▶ **GOAL**:
How many lines in the listing below contain the string "Principles"? Give only the number.

Word and element location records
● ● ● ● ●

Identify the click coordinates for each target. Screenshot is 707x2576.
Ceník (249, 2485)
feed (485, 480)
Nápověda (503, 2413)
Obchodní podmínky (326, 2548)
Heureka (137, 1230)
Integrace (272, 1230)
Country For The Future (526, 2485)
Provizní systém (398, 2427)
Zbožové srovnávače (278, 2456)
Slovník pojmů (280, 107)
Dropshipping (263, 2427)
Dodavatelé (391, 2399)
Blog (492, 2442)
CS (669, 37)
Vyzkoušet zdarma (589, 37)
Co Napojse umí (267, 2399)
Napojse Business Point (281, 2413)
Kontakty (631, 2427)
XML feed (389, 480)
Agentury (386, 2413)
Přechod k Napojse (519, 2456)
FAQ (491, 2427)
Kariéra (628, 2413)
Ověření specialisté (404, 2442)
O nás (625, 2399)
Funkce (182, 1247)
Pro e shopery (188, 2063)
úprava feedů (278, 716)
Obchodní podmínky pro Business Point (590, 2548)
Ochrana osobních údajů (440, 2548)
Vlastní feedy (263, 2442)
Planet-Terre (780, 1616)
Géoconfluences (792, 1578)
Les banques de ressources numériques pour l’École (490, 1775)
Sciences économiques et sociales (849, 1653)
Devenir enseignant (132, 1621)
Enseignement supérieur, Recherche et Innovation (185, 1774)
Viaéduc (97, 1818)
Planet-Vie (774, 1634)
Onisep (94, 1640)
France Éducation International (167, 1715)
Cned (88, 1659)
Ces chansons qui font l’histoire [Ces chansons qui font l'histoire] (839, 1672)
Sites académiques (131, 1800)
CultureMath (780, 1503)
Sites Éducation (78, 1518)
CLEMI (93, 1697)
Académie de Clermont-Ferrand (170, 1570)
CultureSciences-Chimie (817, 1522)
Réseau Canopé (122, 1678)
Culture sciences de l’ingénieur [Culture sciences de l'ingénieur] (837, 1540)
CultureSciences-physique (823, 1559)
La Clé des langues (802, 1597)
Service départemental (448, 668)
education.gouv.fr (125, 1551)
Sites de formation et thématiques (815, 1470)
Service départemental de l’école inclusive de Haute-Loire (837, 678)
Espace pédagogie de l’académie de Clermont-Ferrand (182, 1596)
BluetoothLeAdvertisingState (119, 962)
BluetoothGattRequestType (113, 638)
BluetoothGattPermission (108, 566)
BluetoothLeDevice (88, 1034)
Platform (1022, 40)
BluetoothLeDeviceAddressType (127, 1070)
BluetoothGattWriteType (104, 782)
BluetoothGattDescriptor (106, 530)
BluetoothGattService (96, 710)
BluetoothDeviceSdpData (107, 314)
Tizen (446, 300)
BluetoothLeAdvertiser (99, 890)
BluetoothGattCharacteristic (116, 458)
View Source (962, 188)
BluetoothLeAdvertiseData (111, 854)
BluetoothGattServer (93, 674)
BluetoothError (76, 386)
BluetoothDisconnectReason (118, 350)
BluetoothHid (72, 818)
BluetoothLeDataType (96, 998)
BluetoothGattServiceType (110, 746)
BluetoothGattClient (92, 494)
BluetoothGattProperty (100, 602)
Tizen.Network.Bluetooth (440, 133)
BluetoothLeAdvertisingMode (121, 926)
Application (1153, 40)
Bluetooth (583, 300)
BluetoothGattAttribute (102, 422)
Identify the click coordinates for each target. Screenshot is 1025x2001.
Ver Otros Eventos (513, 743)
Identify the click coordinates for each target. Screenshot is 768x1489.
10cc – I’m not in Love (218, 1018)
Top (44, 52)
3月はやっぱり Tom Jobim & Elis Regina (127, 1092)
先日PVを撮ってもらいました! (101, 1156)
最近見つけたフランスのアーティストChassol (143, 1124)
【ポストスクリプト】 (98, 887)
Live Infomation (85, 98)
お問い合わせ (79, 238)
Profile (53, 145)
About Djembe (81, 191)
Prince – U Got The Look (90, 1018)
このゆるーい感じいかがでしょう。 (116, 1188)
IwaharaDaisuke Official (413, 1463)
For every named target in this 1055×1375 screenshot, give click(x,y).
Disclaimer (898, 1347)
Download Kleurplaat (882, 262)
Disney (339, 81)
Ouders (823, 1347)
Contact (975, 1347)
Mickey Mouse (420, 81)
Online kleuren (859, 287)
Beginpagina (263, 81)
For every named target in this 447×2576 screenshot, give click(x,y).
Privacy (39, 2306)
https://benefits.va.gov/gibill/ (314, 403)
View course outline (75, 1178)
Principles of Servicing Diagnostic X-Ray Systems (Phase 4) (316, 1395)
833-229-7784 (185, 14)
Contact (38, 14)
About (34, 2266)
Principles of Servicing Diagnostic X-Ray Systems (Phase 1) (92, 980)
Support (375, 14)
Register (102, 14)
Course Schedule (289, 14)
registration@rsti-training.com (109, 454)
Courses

● ● ● ● ●

▶ **WRITTEN ANSWER**:
2